● Directions for this task: Exactly those lines that run from the one containing "[Share via LinkedIn] (375, 1353)" through the last line of the entries below should be printed, and no others.

----- Provided entries

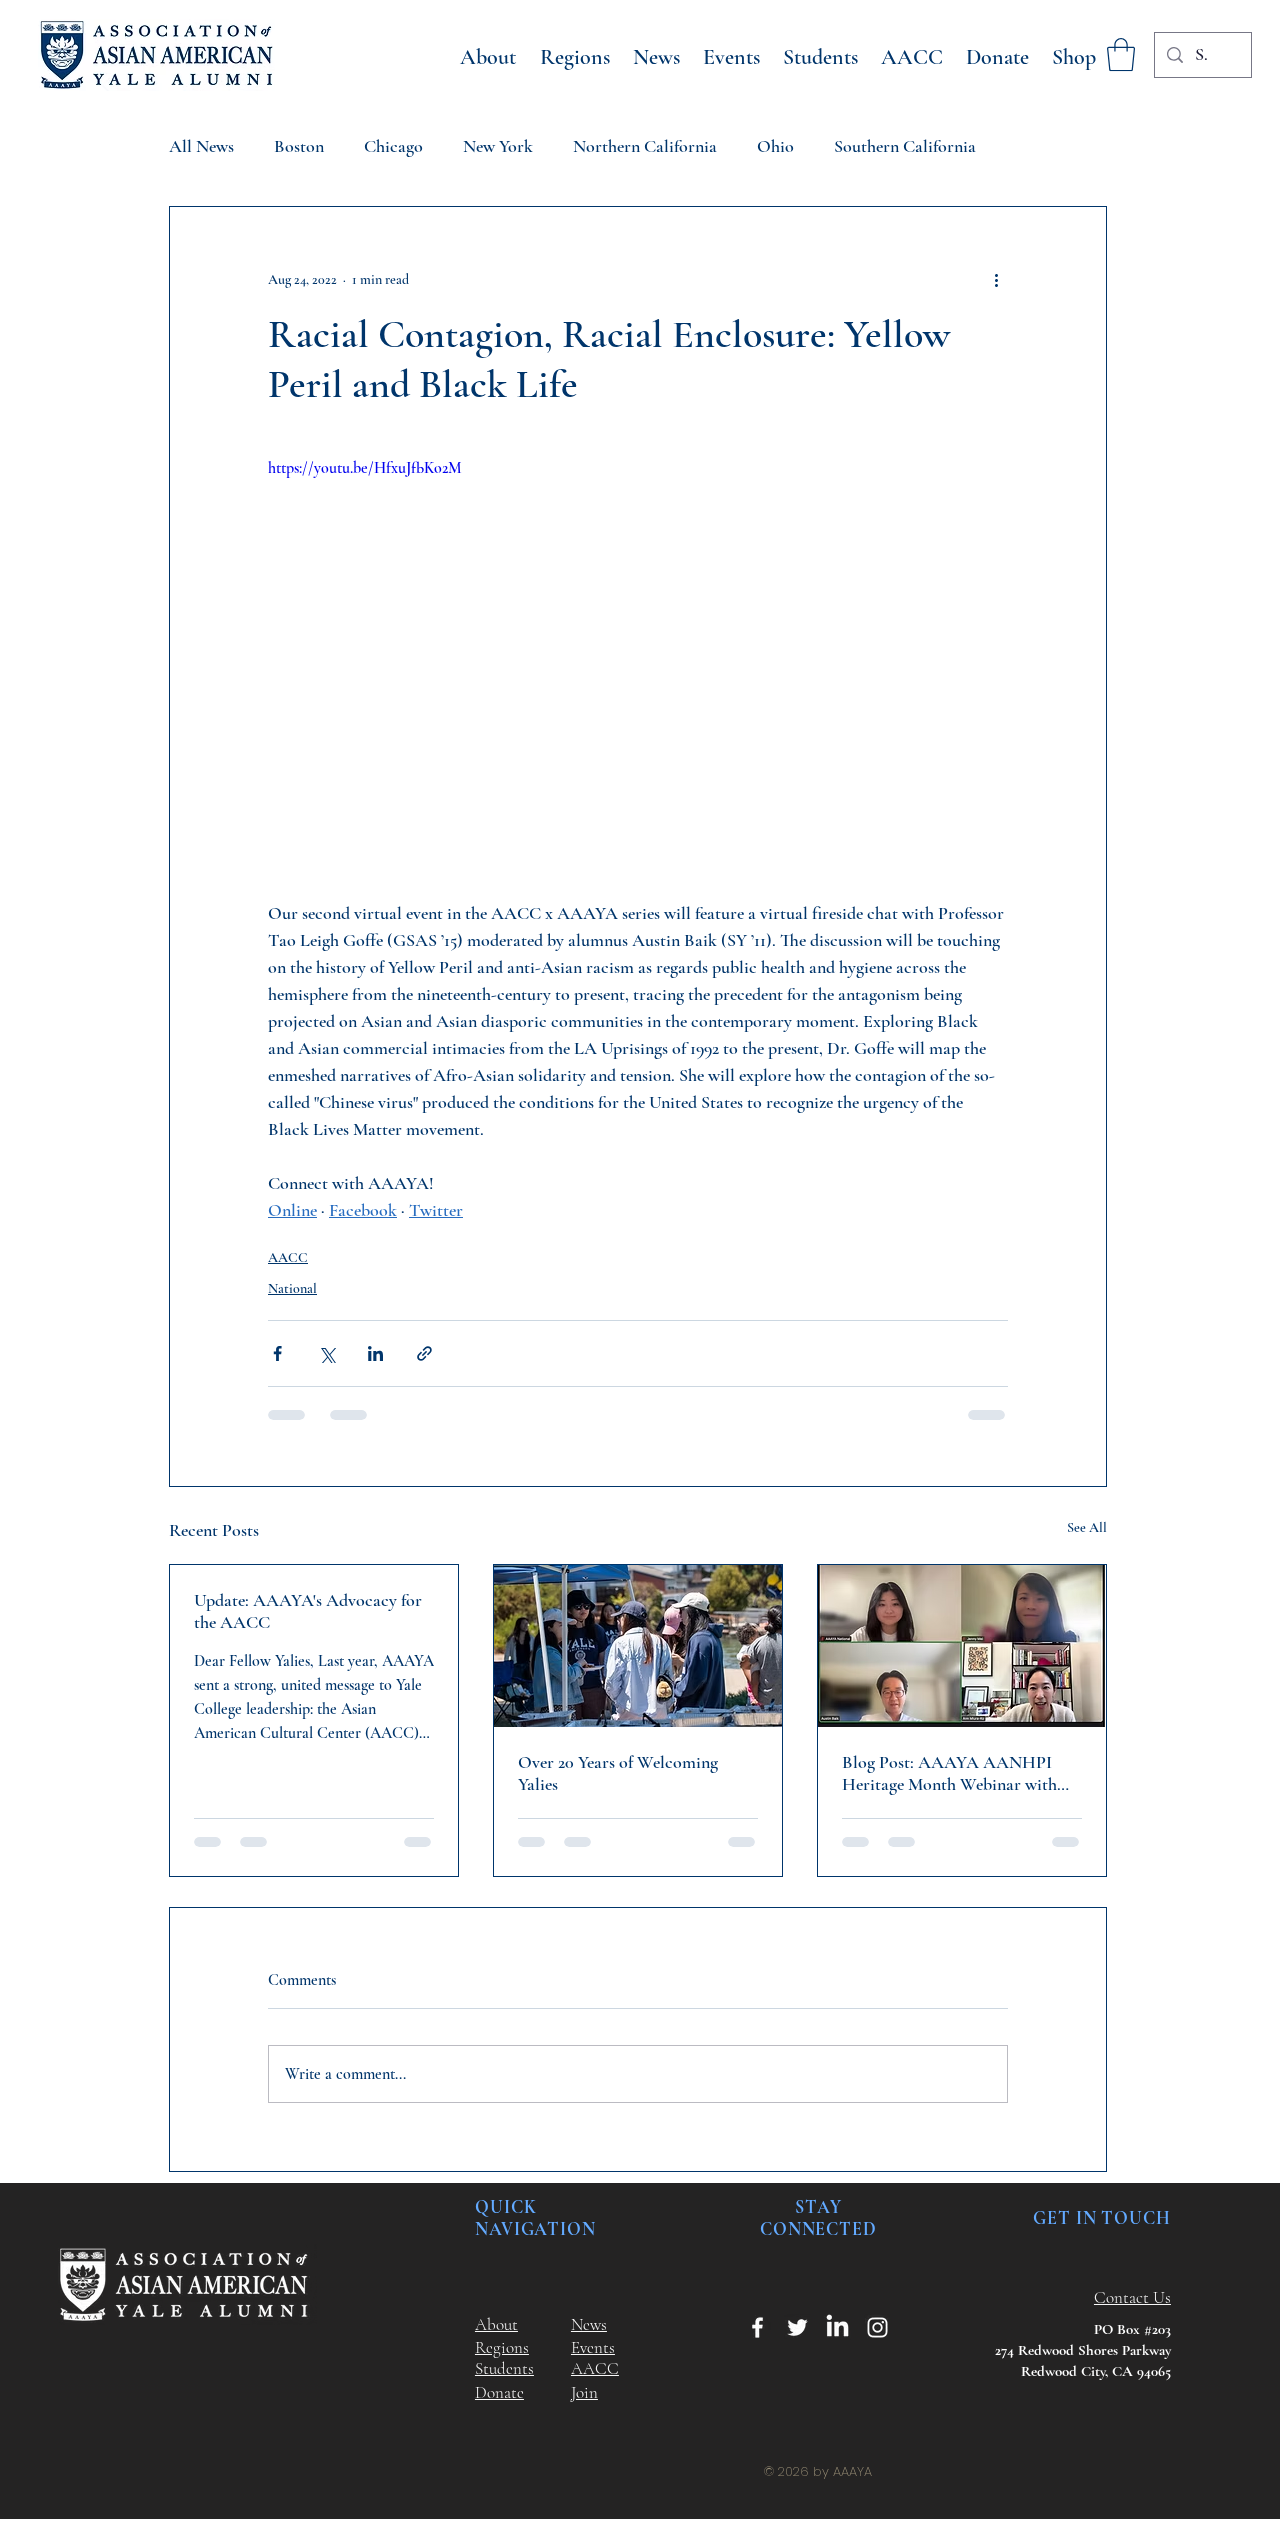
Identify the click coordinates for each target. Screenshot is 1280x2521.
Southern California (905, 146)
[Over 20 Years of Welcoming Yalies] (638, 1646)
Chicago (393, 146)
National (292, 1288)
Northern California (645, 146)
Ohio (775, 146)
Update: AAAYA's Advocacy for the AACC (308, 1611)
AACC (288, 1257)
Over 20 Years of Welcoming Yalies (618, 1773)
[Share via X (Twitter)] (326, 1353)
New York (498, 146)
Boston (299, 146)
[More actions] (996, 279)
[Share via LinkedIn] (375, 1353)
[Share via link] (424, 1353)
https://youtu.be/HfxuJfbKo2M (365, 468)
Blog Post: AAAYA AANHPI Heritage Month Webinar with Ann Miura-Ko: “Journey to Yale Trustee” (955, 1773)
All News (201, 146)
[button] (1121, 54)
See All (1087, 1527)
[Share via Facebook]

----------

● Exercise result:
[Share via LinkedIn] (375, 1353)
[Share via link] (424, 1353)
https://youtu.be/HfxuJfbKo2M (365, 468)
Blog Post: AAAYA AANHPI Heritage Month Webinar with Ann Miura-Ko: “Journey to Yale Trustee” (955, 1773)
All News (201, 146)
[button] (1121, 54)
See All (1087, 1527)
[Share via Facebook]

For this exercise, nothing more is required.